I've been trying to implement web workers with Typescript and Webpack's worker-loader smoothly. The documentation shows an example of achieving this using a custom module declaration, but it requires the webpack syntax worker-loader!./myWorker
.
My goal is to load workers through a custom webpack *.worker.js
rule without explicitly specifying the loader in the import string. However, TypeScript seems to have issues defining or modifying a module declaration with plain relative imports, as it struggles to recognize the worker file as a module even with a proper declaration.

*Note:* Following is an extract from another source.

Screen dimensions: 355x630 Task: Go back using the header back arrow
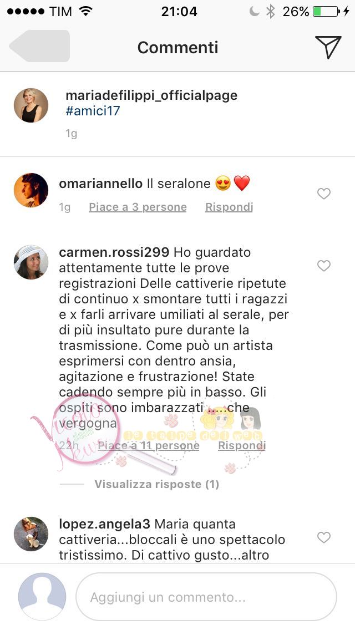click(x=39, y=46)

The worker code looks like this:
// test.worker.ts
/// <reference lib="webworker" />
const worker: DedicatedWorkerGlobalScope = self as any;
worker.onmessage = ({ data }) => {
if (data instanceof Array) {
worker.postMessage(data.join(' ') + '!');
}
};
The declaration I created is:
// custom.d.ts
declare module '*.worker' {
class TestWorker extends Worker {
constructor();
}
export default TestWorker
}
And I use it in my main app like this:
import TestWorker from './test.worker';
const testWorker = new TestWorker();
testWorker.onmessage = ({ data }: { data: string }) => {
console.log(data);
};
testWorker.postMessage([
'hello',
'I',
'am',
'a',
'web',
'worker',
]);
However, I get the following error:
TypeScript error in /worker-test/src/index.tsx(9,24):File '/worker-test/src/test.worker.ts' is not a module. TS2306
Using worker-loader!./test.worker
in the import statement solves the issue and helps TypeScript understand the custom declaration. But my aim is to avoid using custom loader strings, especially since I plan to integrate this into create-react-app where they are not allowed.
So, I'm wondering if there is a way to make regular relative imports work with a custom module declaration?